(Records begins)

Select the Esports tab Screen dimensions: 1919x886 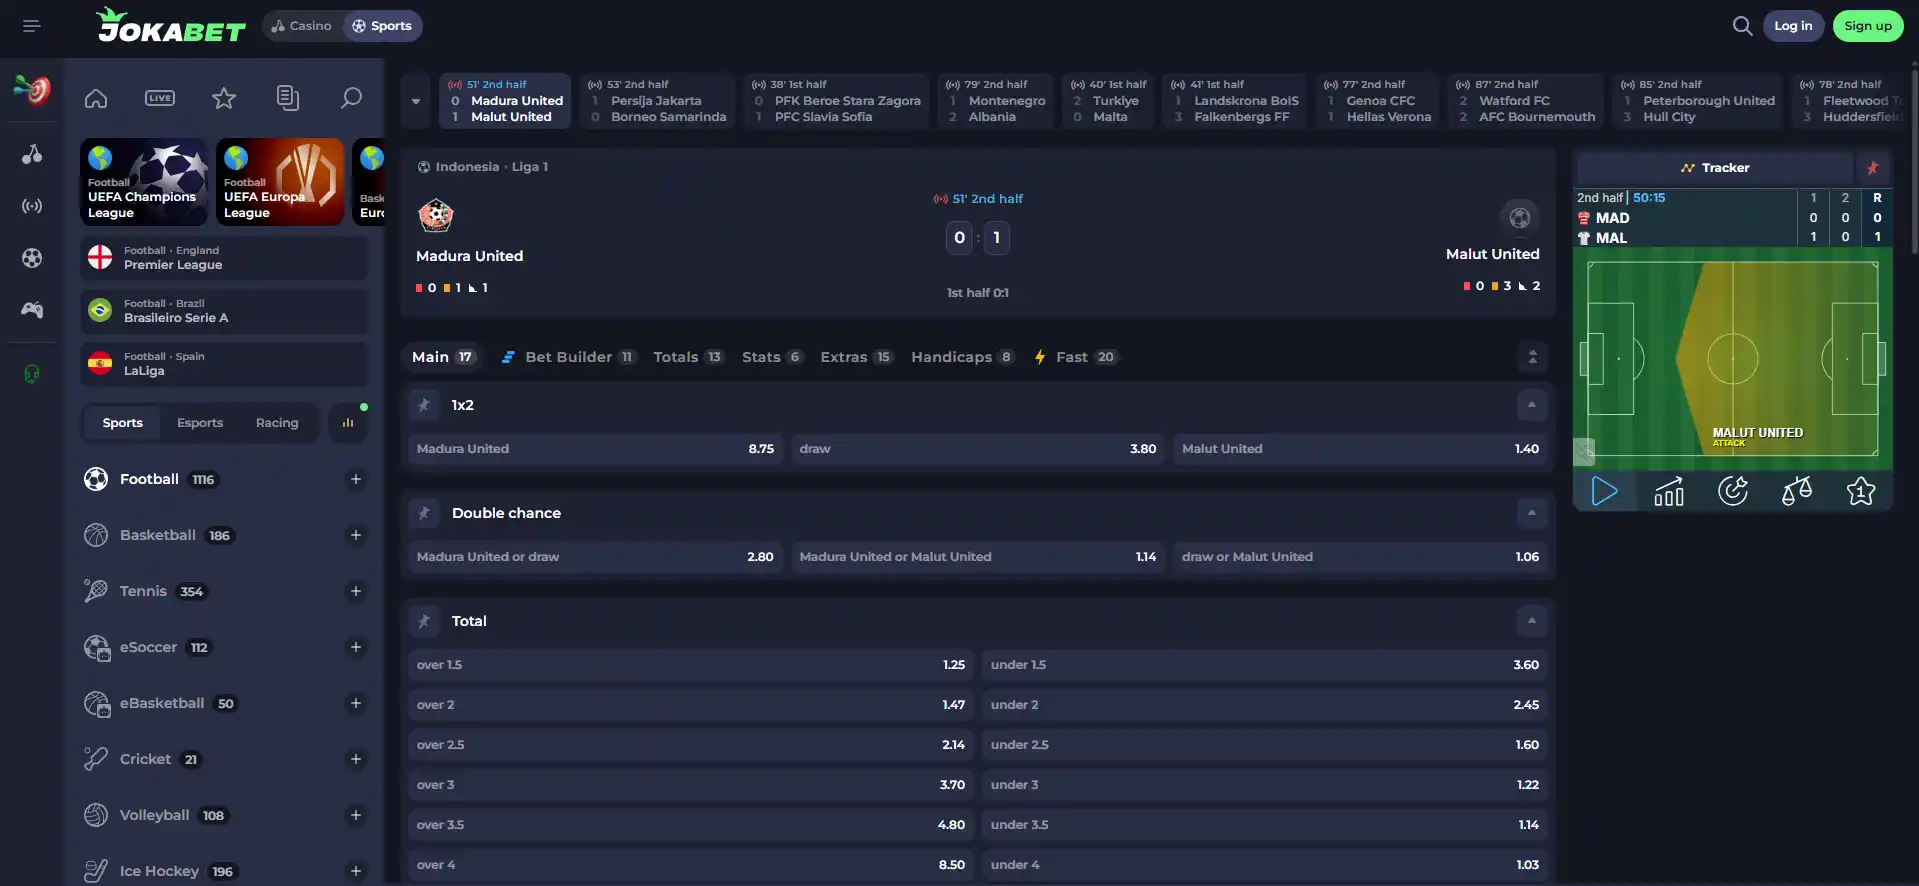200,423
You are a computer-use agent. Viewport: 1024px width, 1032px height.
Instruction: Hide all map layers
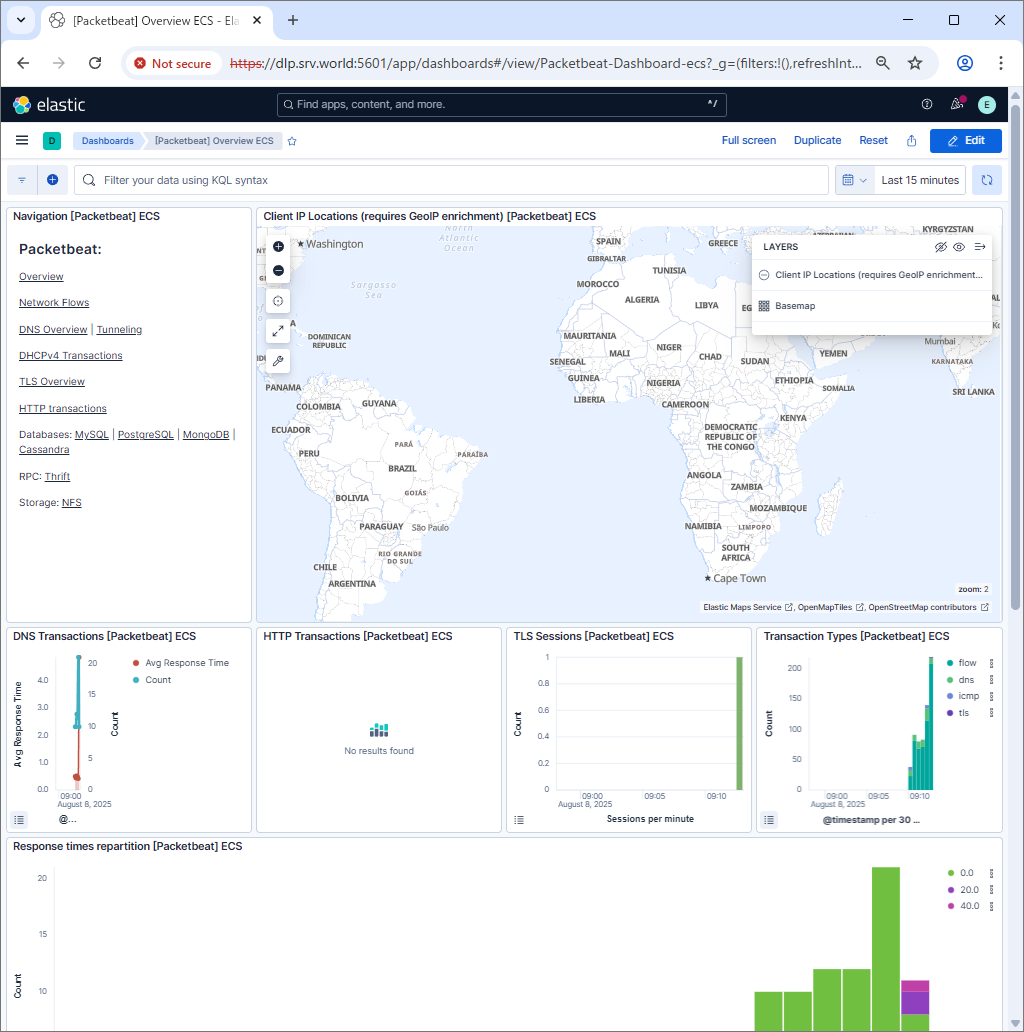click(x=940, y=246)
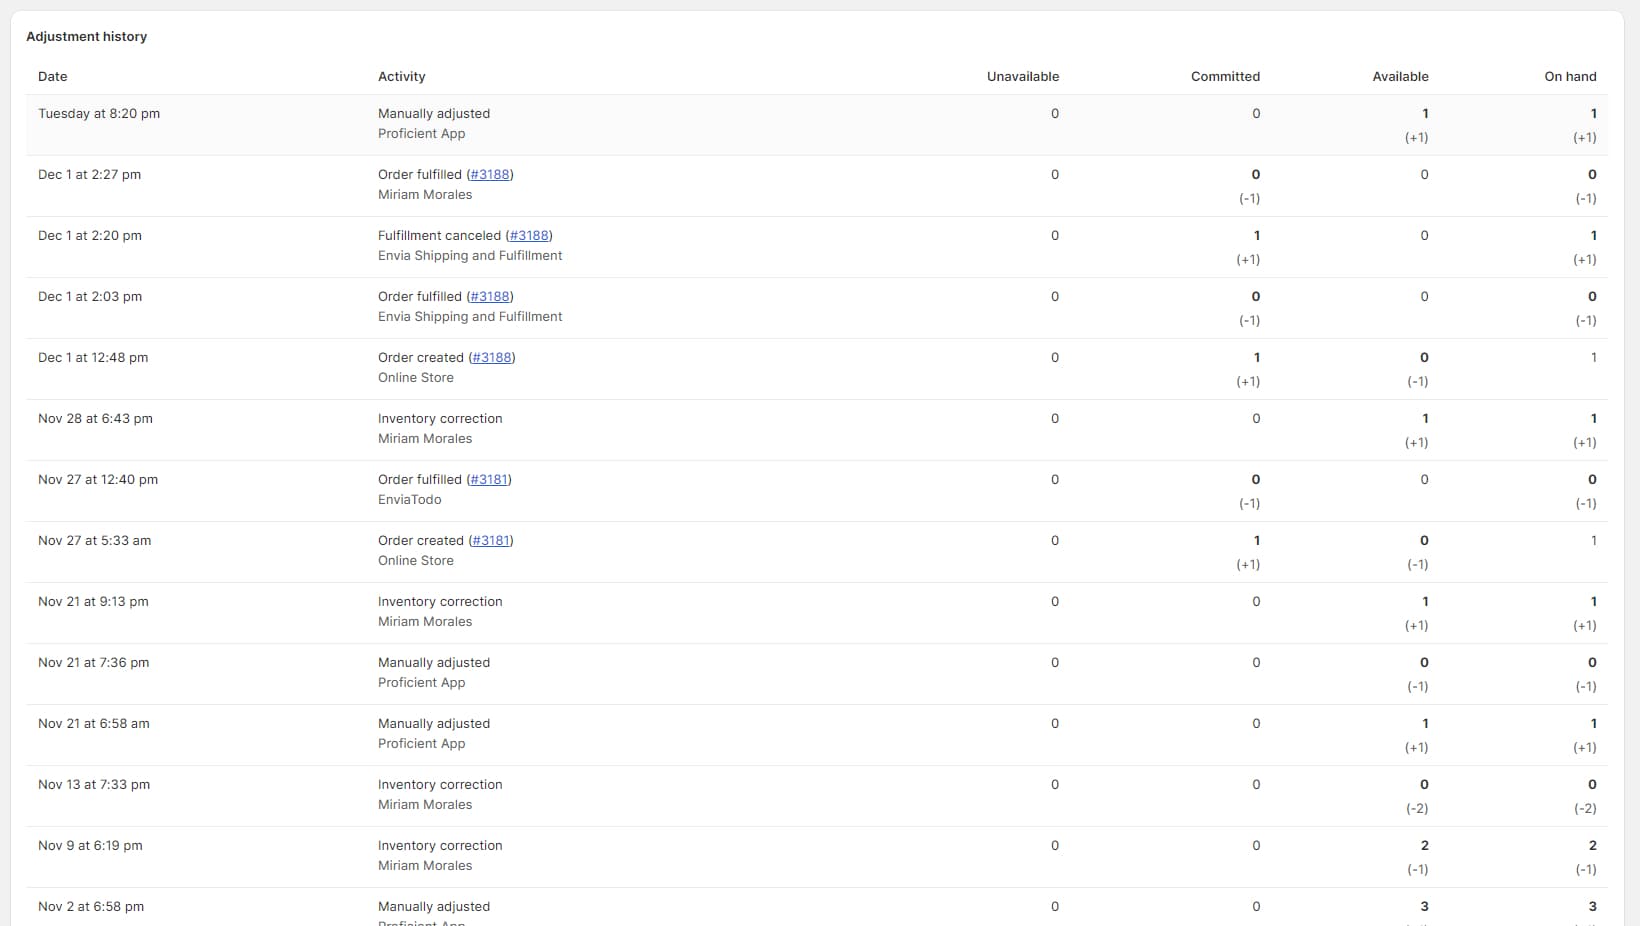Click the Activity column header

(x=402, y=77)
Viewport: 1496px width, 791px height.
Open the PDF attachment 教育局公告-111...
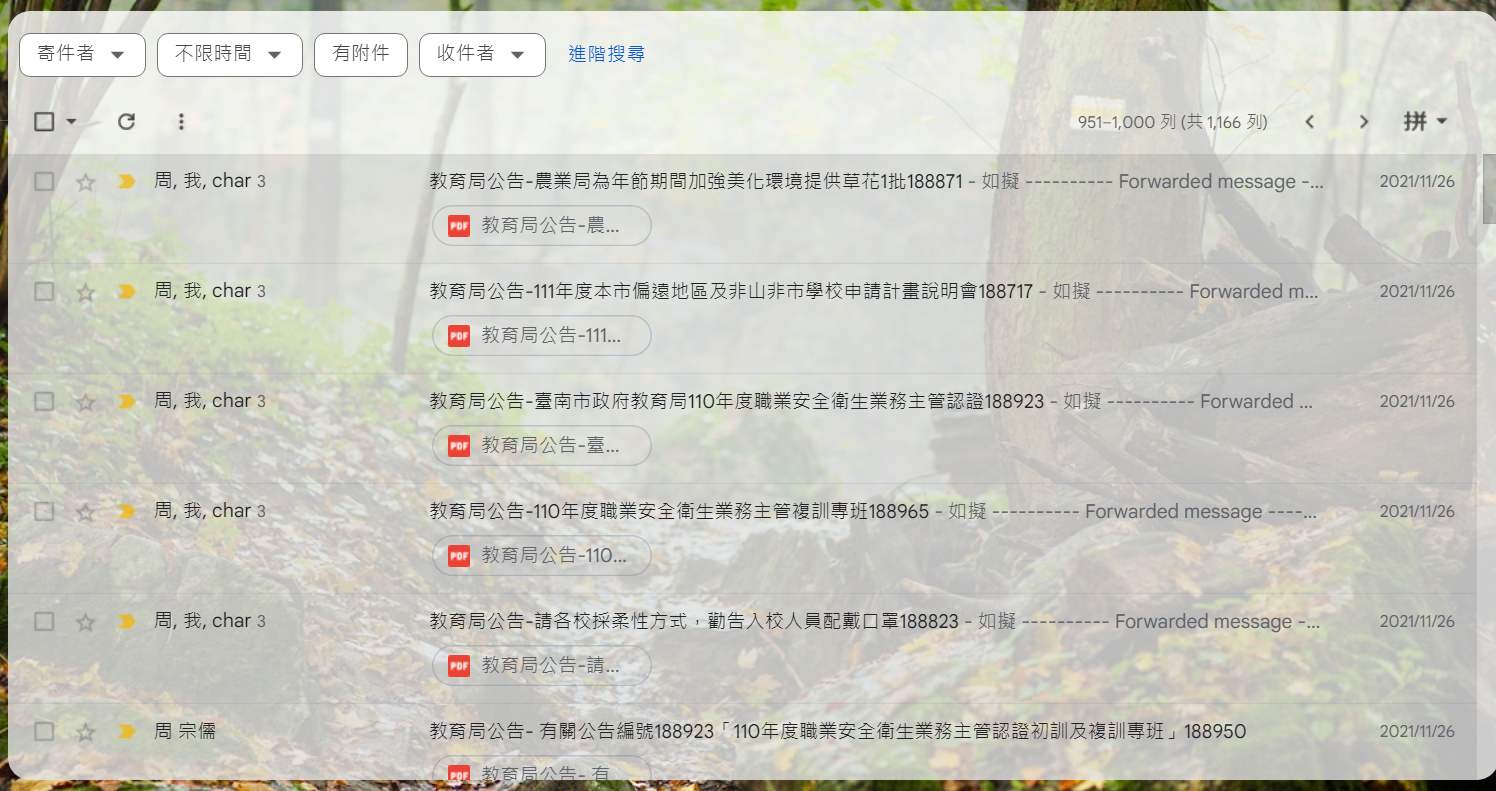pyautogui.click(x=541, y=336)
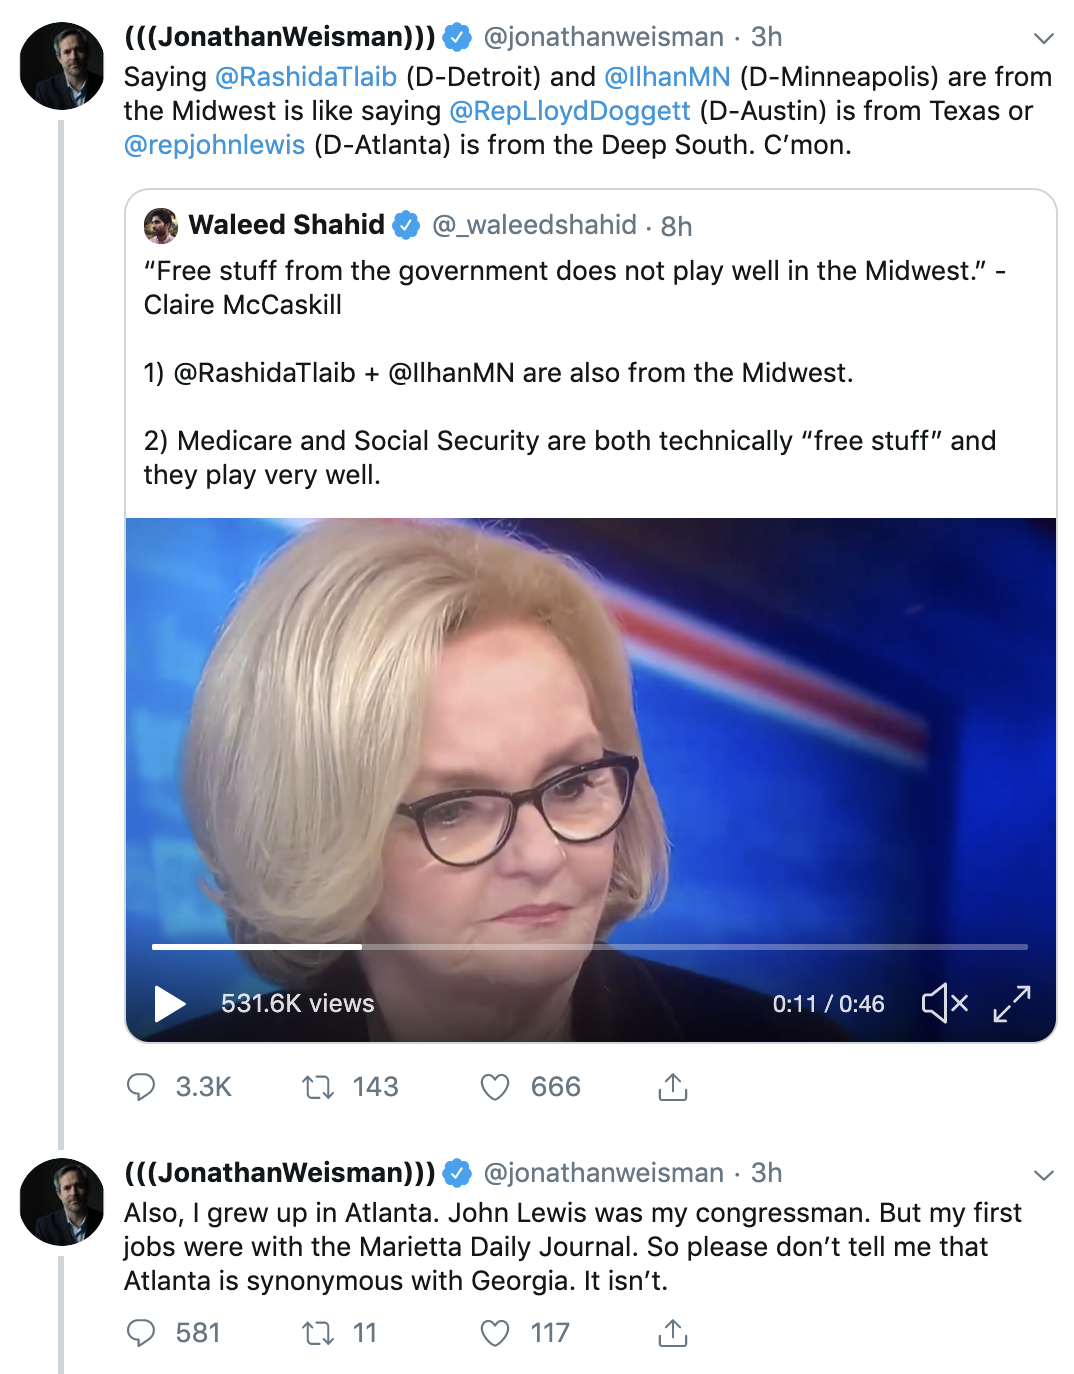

(Records ends)

Aim of the task:
Every line from the one containing "Viewport: 1496px width, 791px height." through the end of the entries above, both included, should be extracted exactly, with pictures left out.

Result for this exercise:
Viewport: 1496px width, 791px height.
Open the PDF attachment 教育局公告-111...
pyautogui.click(x=541, y=336)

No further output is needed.